Large-scale post-OCR error correction dataset containing 1.58 million Marathi sentence pairs (noisy OCR output paired with corrected ground truth) for training OCR post-processing models. Generated using a round-trip translation approach through Hindi/Nepali to create realistic OCR-like errors. Enables training mBART, mT5, and other sequence-to-sequence models to automatically correct Devanagari OCR errors including character substitutions, missing matras, broken conjuncts, and segmentation artifacts.
# Clone from https://github.com/harshvivek14/RoundTripOCR
import pandas as pd
from transformers import AutoModelForSeq2SeqLM, AutoTokenizer
# Load noisy-clean sentence pairs
df = pd.read_csv('roundtripocr_marathi.tsv', sep='\t')
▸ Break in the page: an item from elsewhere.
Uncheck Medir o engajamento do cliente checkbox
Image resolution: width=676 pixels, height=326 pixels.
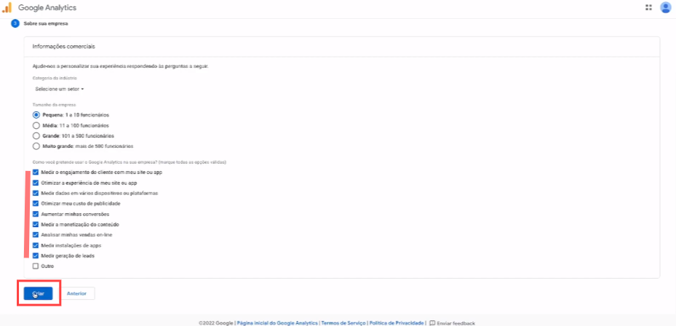pyautogui.click(x=36, y=172)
print(f"Marathi sentence pairs: {len(df)}")
print(f"Sample noisy: {df['noisy_text'].iloc[0]}")
print(f"Sample clean: {df['clean_text'].iloc[0]}")
# Fine-tune mBART or mT5 for post-OCR correction
# model = AutoModelForSeq2SeqLM.from_pretrained("facebook/mbart-large-50")| Field | Type | Description |
|---|---|---|
| noisy_text | string | Simulated OCR output with realistic errors |
| clean_text | string | Corrected ground truth text |
| error_type | string | Type of OCR error (substitution, deletion, insertion, segmentation) |